Write out each record below, word for word.

Records from a collection:
····················

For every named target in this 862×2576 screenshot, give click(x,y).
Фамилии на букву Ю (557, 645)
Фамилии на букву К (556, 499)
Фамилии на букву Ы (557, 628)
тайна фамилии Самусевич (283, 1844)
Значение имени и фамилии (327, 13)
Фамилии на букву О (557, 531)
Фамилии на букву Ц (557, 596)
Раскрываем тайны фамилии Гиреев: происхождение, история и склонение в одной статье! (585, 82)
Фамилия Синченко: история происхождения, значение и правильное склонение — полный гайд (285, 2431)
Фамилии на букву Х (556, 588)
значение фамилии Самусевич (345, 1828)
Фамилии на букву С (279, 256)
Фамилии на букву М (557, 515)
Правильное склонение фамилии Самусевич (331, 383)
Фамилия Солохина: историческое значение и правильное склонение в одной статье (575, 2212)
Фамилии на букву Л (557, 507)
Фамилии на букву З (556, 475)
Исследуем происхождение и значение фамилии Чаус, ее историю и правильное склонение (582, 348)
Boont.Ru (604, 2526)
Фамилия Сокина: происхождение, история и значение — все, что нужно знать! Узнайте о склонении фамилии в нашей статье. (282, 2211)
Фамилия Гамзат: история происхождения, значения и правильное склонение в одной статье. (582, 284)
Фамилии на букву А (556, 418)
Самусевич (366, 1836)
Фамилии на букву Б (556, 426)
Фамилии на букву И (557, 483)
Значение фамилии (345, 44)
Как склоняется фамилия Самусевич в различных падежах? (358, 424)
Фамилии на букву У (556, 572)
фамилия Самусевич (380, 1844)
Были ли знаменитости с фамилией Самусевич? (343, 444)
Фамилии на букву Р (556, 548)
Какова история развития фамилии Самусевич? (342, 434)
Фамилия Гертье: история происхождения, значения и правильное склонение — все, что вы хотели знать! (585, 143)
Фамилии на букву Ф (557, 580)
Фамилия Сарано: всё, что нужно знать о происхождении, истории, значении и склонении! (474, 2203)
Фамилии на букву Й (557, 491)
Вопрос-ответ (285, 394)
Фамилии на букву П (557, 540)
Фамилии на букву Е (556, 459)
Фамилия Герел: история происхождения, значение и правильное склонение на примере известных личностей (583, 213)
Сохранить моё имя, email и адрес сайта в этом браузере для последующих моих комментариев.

····················

Response:
For every named target in this 862×2576 screenshot, give click(x,y).
Фамилии на букву Ю (557, 645)
Фамилии на букву К (556, 499)
Фамилии на букву Ы (557, 628)
тайна фамилии Самусевич (283, 1844)
Значение имени и фамилии (327, 13)
Фамилии на букву О (557, 531)
Фамилии на букву Ц (557, 596)
Раскрываем тайны фамилии Гиреев: происхождение, история и склонение в одной статье! (585, 82)
Фамилия Синченко: история происхождения, значение и правильное склонение — полный гайд (285, 2431)
Фамилии на букву Х (556, 588)
значение фамилии Самусевич (345, 1828)
Фамилии на букву С (279, 256)
Фамилии на букву М (557, 515)
Правильное склонение фамилии Самусевич (331, 383)
Фамилия Солохина: историческое значение и правильное склонение в одной статье (575, 2212)
Фамилии на букву Л (557, 507)
Фамилии на букву З (556, 475)
Исследуем происхождение и значение фамилии Чаус, ее историю и правильное склонение (582, 348)
Boont.Ru (604, 2526)
Фамилия Сокина: происхождение, история и значение — все, что нужно знать! Узнайте о склонении фамилии в нашей статье. (282, 2211)
Фамилия Гамзат: история происхождения, значения и правильное склонение в одной статье. (582, 284)
Фамилии на букву А (556, 418)
Самусевич (366, 1836)
Фамилии на букву Б (556, 426)
Фамилии на букву И (557, 483)
Значение фамилии (345, 44)
Как склоняется фамилия Самусевич в различных падежах? (358, 424)
Фамилии на букву У (556, 572)
фамилия Самусевич (380, 1844)
Были ли знаменитости с фамилией Самусевич? (343, 444)
Фамилии на букву Р (556, 548)
Какова история развития фамилии Самусевич? (342, 434)
Фамилия Гертье: история происхождения, значения и правильное склонение — все, что вы хотели знать! (585, 143)
Фамилии на букву Ф (557, 580)
Фамилия Сарано: всё, что нужно знать о происхождении, истории, значении и склонении! (474, 2203)
Фамилии на букву Й (557, 491)
Вопрос-ответ (285, 394)
Фамилии на букву П (557, 540)
Фамилии на букву Е (556, 459)
Фамилия Герел: история происхождения, значение и правильное склонение на примере известных личностей (583, 213)
Сохранить моё имя, email и адрес сайта в этом браузере для последующих моих комментариев.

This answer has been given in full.